The Qanon conspiracy centers around one individual, who goes by Q and who claims to have access to top-secret information about the government, especially about the Trump Administration. The first posts by “Q” started on the 4chan message board. Since then posts have included conspiracy theories about Hillary Clinton, other Democratic politicians and anti-Trump people.
In Ben Collins’ ABC News article “What is Qanon? A guide to the conspiracy theory taking hold amount Trump supporters,” Jared Holt, a research associate for Right Wing Watch, says that Qanon gives Trump supporters “a way to explain away any scandal or slip-up the president may face.” Followers of the conspiracy theory can use it to explain any typos or wrongdoings committed by the president.
..This is a terrible situation and Attorney General Jeff Sessions should stop this Rigged Witch Hunt right now, before it continues to stain our country any further. Bob Mueller is totally conflicted, and his 17 Angry Democrats that are doing his dirty work are a disgrace to USA!
— Donald J. Trump (@realDonaldTrump) August 1, 2018
When Donald Trump tweeted about “17 angry democrats” the number 17 became a frequent point of conversation for Qanon followers on the internet. According to “How Donald Trump’s own words have helped fuel the Qanon fire” by Marcus Gilmer, This tweet led to theories about a deeper meaning and a connection or nod to Qanon, because the 17th letter in the alphabet is Q.

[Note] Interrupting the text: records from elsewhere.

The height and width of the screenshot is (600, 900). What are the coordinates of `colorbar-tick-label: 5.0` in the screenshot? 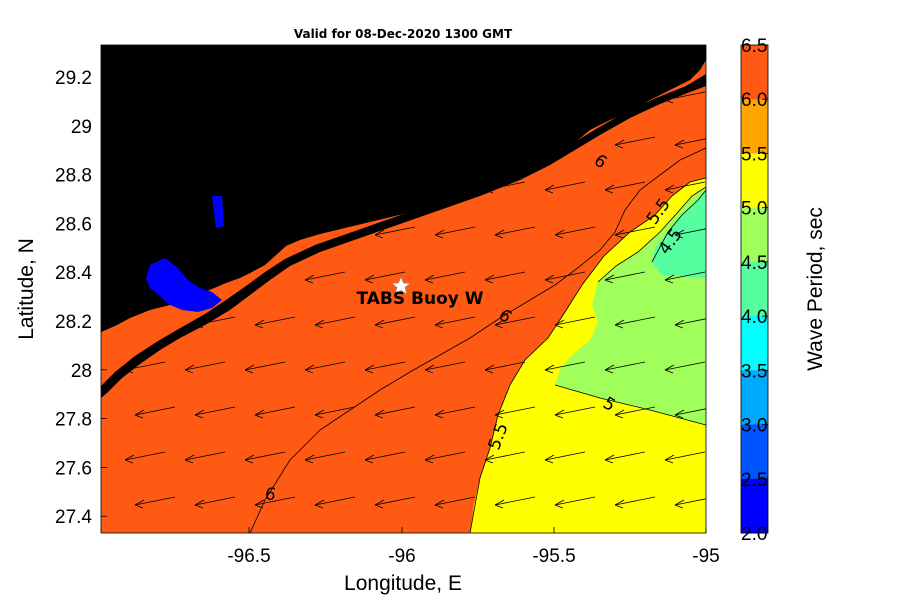 It's located at (754, 210).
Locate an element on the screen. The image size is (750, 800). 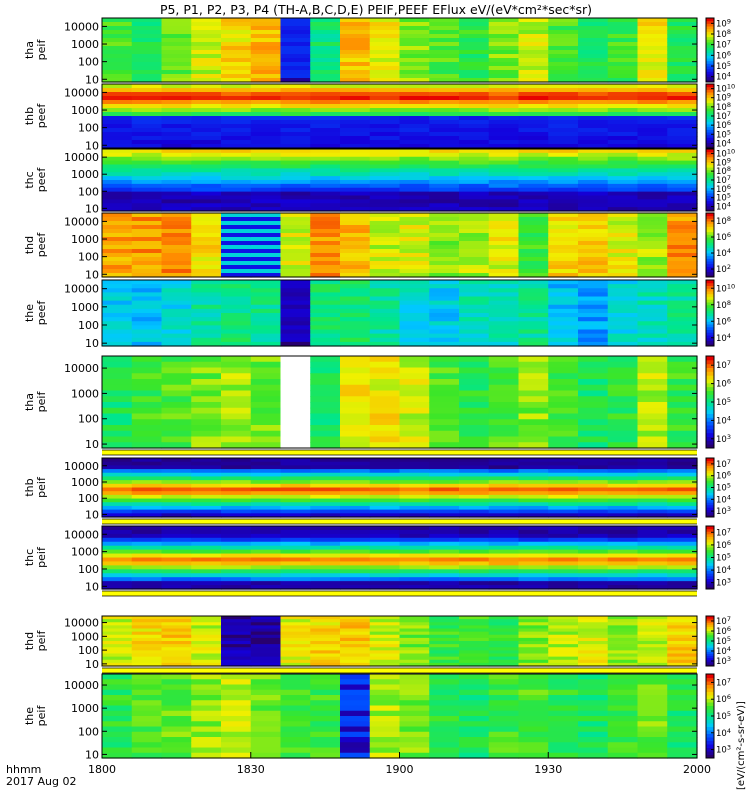
colorbar-tick-label: 10⁴ is located at coordinates (724, 570).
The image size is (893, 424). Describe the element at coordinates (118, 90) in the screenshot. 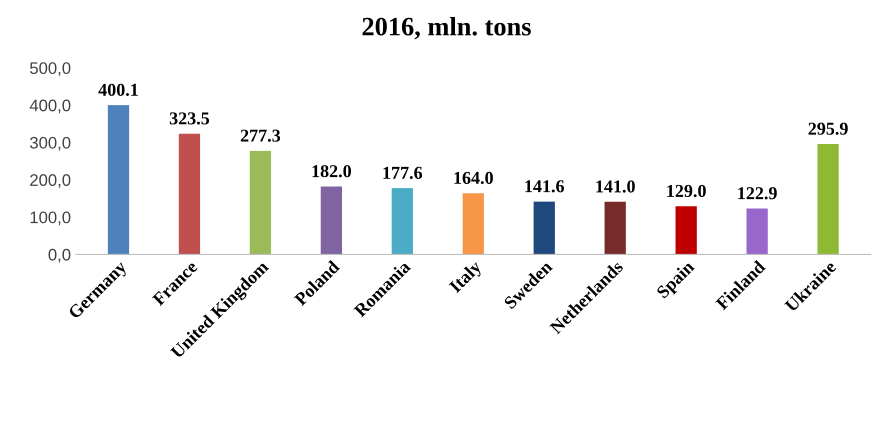

I see `data-label: 400.1` at that location.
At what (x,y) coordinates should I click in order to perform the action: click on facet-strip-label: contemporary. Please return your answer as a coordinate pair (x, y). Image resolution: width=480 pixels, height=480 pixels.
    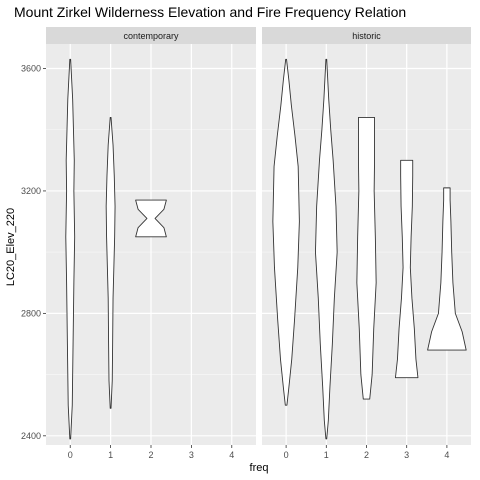
    Looking at the image, I should click on (151, 36).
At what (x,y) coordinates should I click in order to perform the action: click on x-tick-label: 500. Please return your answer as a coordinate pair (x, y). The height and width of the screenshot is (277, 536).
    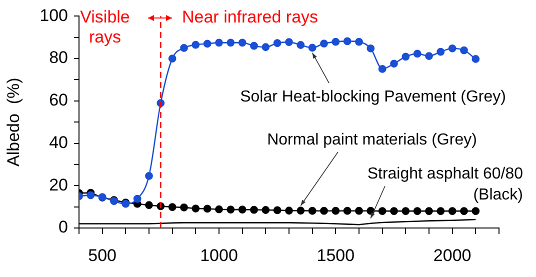
    Looking at the image, I should click on (102, 256).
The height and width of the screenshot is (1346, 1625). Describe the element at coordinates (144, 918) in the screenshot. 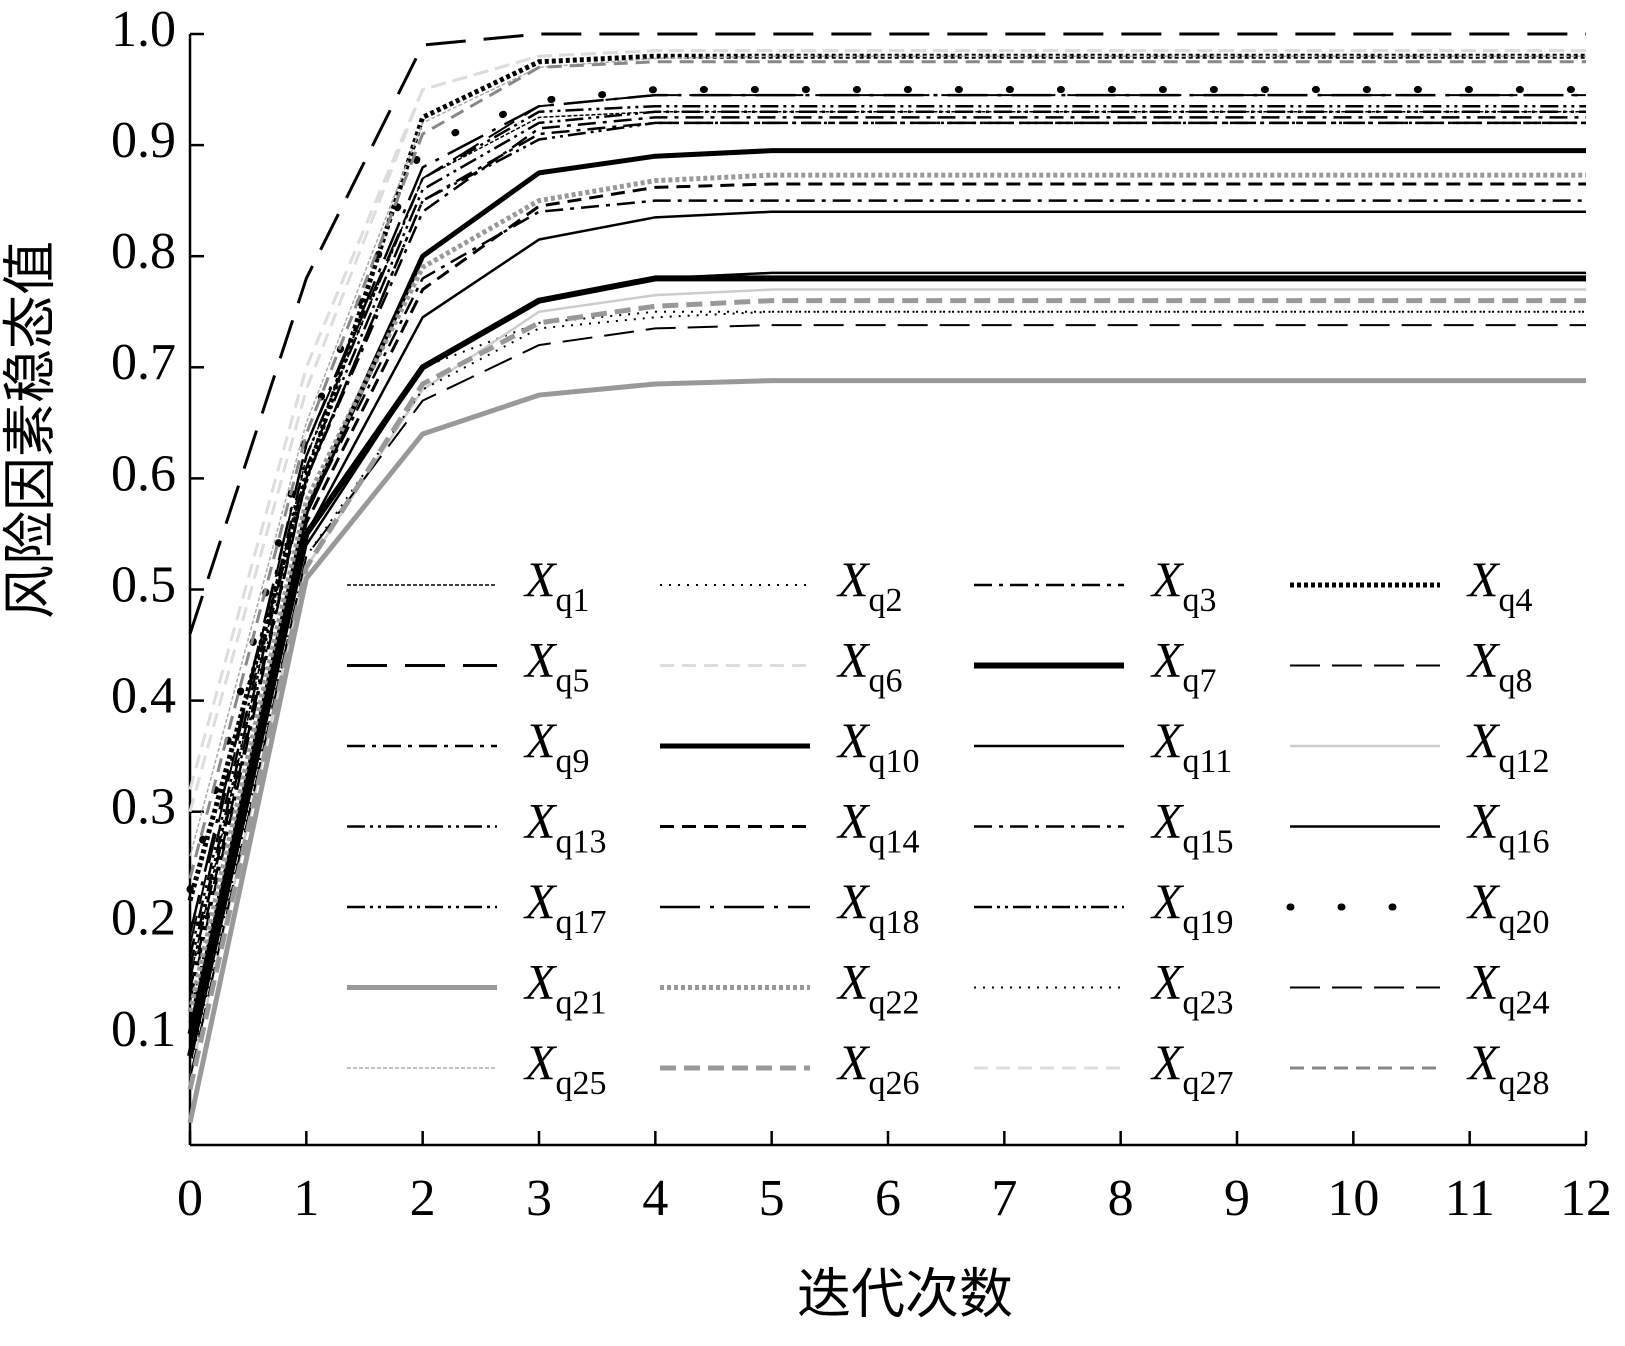

I see `y-tick-label: 0.2` at that location.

Qanon has all the characteristics of all conspiracy theories: nothing is as it seems, nothing happens by accident, and everything is connected. Qanon truly tries to connect every seemingly unimportant detail into an elaborate story and becomes a very farfetched conspiracy theory, that is backed up with what seems like very persuasive evidence.

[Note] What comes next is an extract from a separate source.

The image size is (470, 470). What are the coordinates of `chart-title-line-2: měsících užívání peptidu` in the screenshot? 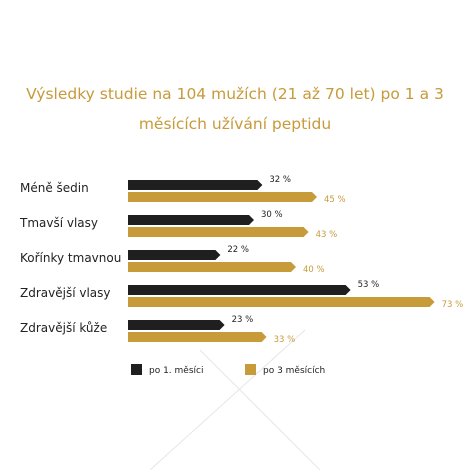 It's located at (235, 124).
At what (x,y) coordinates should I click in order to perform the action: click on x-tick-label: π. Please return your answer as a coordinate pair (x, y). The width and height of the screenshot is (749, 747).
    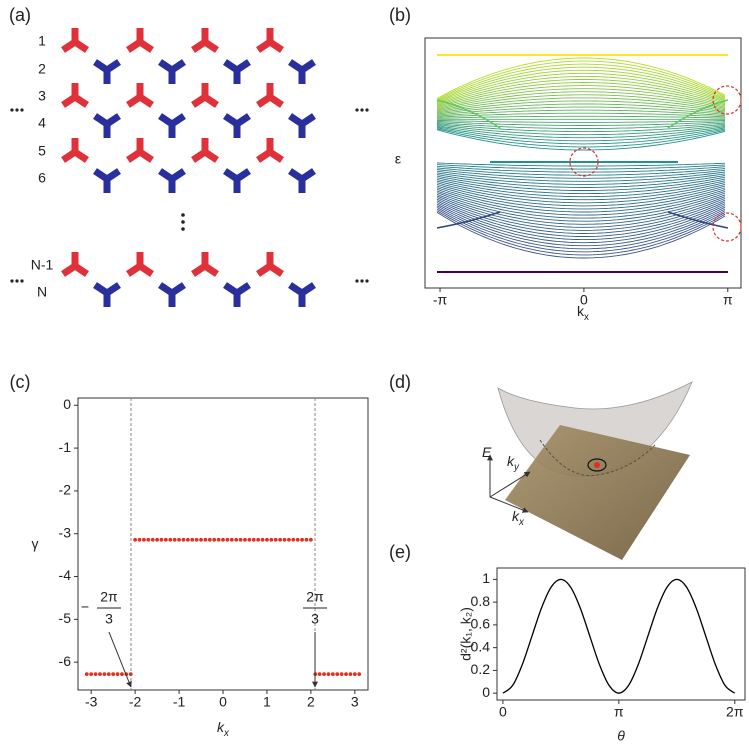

At first, Qanon and all of the conspiracy that comes from it seems so farfetched and difficult to see how anyone would buy into the theories, but Collins’ and Gilmer’s articles show the ways in which Qanon could be considered beneficial to Trump supporters. Whether or not every Qanon follower believes every statement put out by “Q” I think that the main reason to buy into the conspiracy theory is that it is a way for them to support Trump, even though he makes ridiculous statements sometimes. Like most conspiracy theories the believers want to believe them for their own beneficial reasons. Qanon and the connection to Donal Trump is a great example of how conspiracy theories develop and why anyone would believe them.